Bloomberg News

Boeing Cargo-Jet Orders Vanish Amid Slump

May 31, 2012

Employees work on a Load Air Cargo Boeing Co. 747-400 freighter airplane at Boeing's manufacturing plant in Everett, Washington. Freighter demand is wilting along with global air shipments as China’s economy cools and Europe’s debt crisis deepens. Photographer: Kevin P. Casey/Bloomberg

Employees work on a Load Air Cargo Boeing Co. 747-400 freighter airplane at Boeing's manufacturing plant in Everett, Washington. Freighter demand is wilting along with global air shipments as China’s economy cools and Europe’s debt crisis deepens. Photographer: Kevin P. Casey/Bloomberg

Boeing Co. (BA:US) posted its best year on record for jet-freighter orders in 2011, with 79 planes valued at $19.5 billion. A repeat performance looks out of the question.

The world’s largest maker of cargo aircraft hadn’t logged a new freighter deal in 2012 through May 29, a dry spell that matches the worst start to a year for such purchases since 2009. Boeing’s tally in the same period in 2011 was 13 cargo planes whose catalog prices totaled $3.75 billion.

Freighter demand is wilting along with global air shipments as China’s economy cools and Europe’s debt crisis deepens. Those pressures on cargo carriers are erasing any chance for Chicago- based Boeing to approach 2011’s freighter deals, said Ken Herbert, a Wedbush Securities analyst in San Francisco.
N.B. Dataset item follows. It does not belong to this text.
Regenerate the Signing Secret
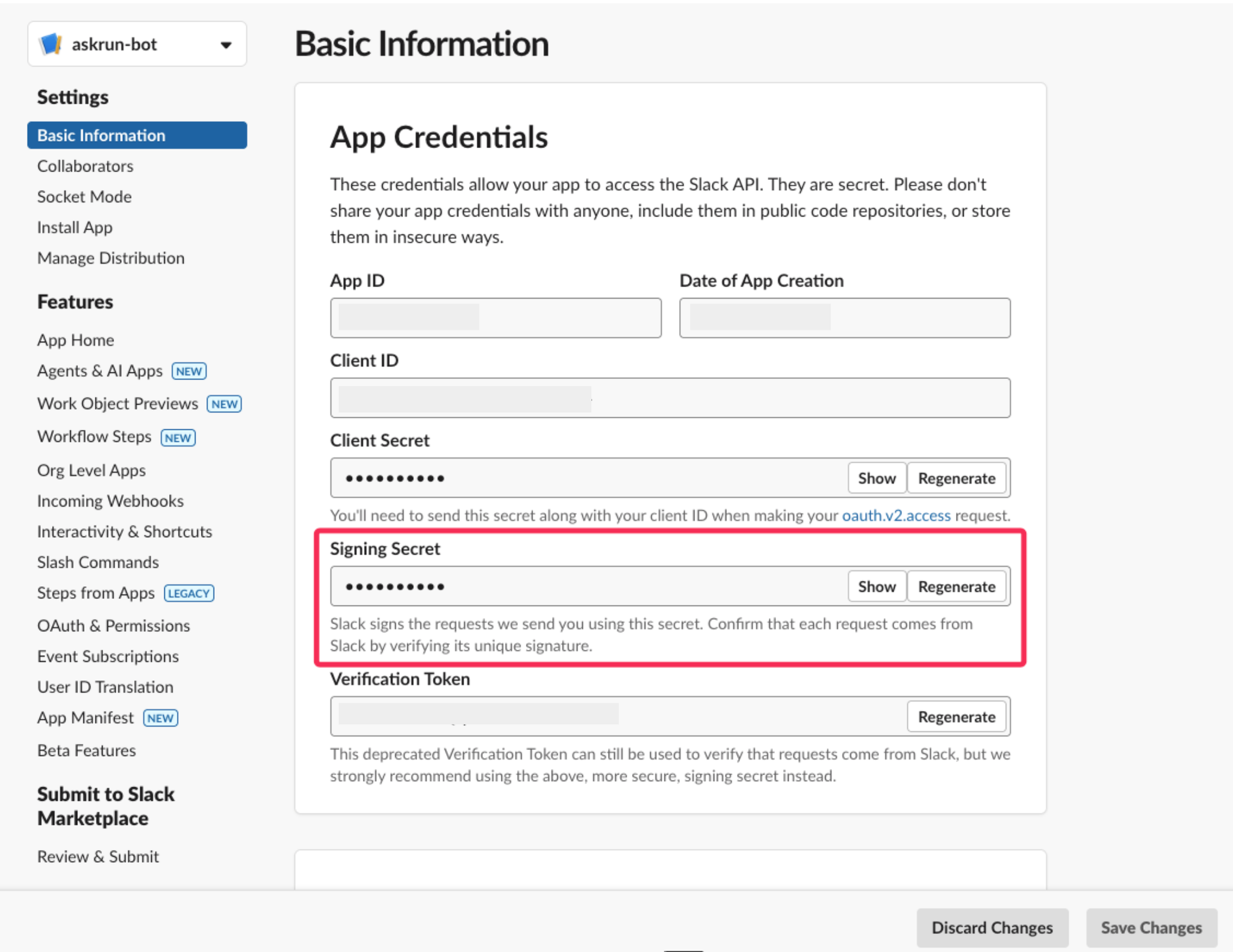Viewport: 1233px width, 952px height. pyautogui.click(x=957, y=587)
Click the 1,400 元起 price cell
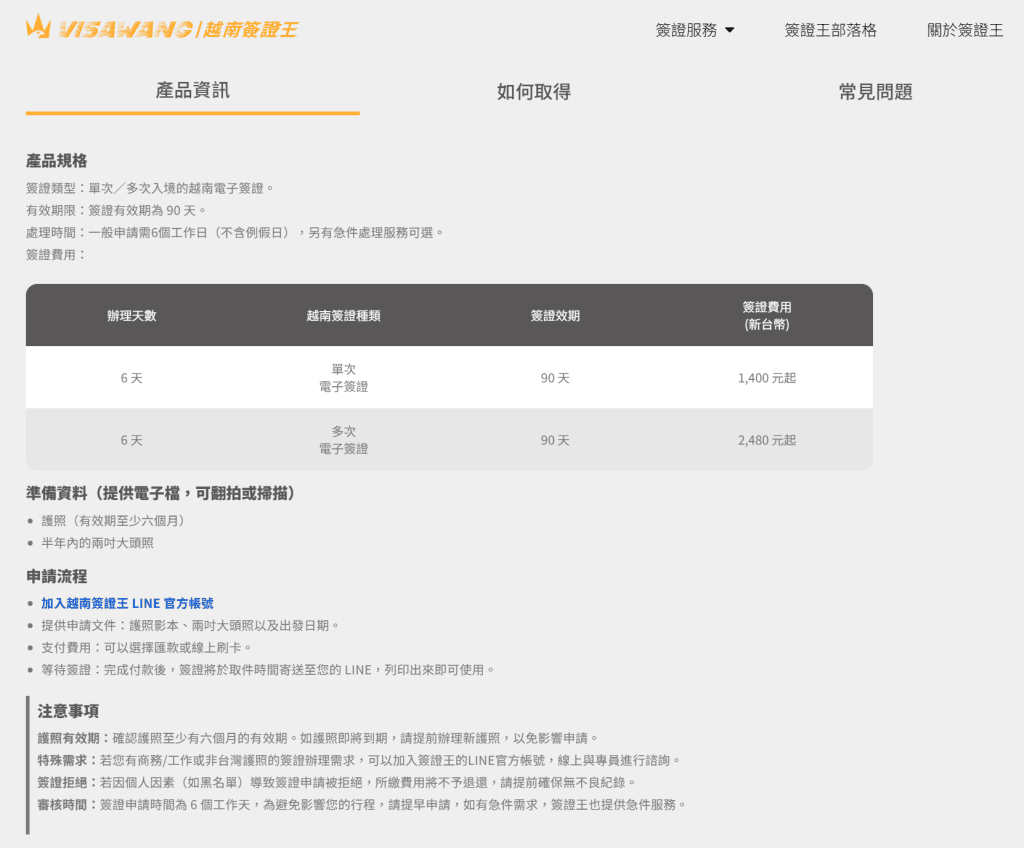Image resolution: width=1024 pixels, height=848 pixels. click(768, 377)
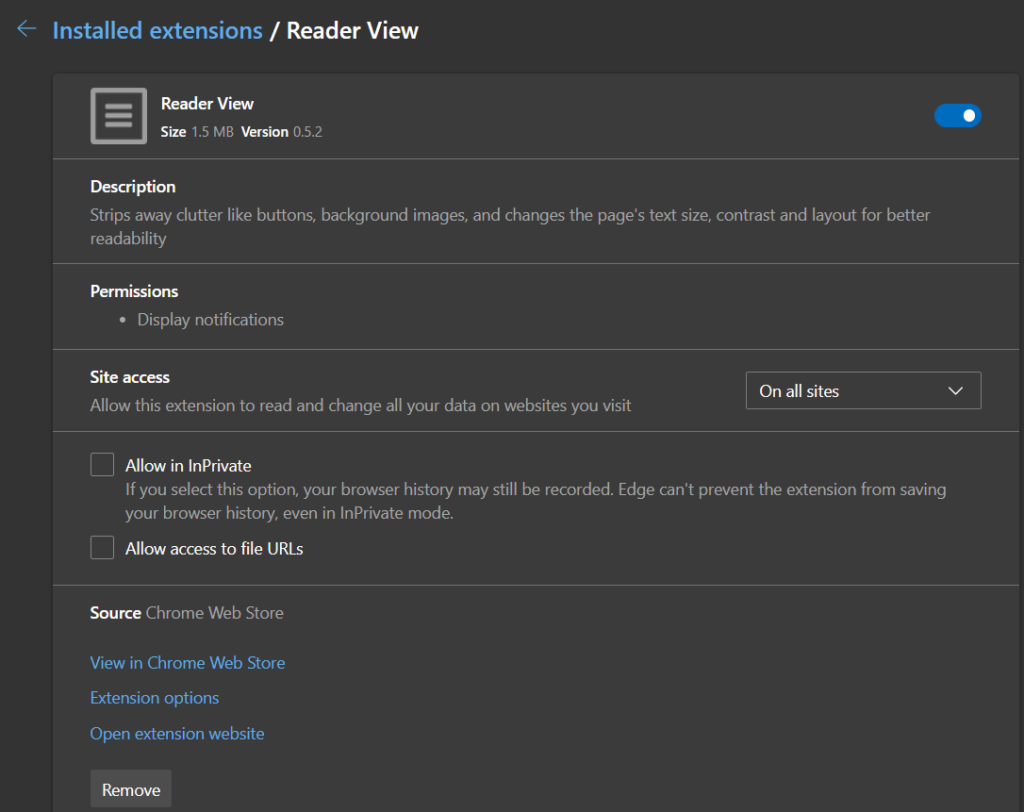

“I’m not expecting a very good year,” Herbert said in an interview. “Freight traffic is still bouncing along the bottom and slow to come back.”

International air-cargo shipments fell 2.5 percent worldwide through April, even as industrywide capacity grew 1.8 percent, the International Air Transport Association trade group said yesterday. Europe’s cargo traffic slid 4.6 percent, while the Asia-Pacific region declined 4.4 percent.

“It certainly hasn’t helped sales any of our freighter airplanes,” Tom Crabtree, regional director of cargo marketing for Boeing, said in an interview. “Most certainly it’s in the mind of a lot of our customers and how they map out their near- term expansion plans.”

Boeing’s Market

Cargo-only aircraft handle about 60 percent of global air- freight shipments, while passenger planes fly the rest in their bellies, Crabtree said. Boeing has about 90 percent of the market for new freighters, dominating Airbus SAS, the world’s biggest commercial-plane maker.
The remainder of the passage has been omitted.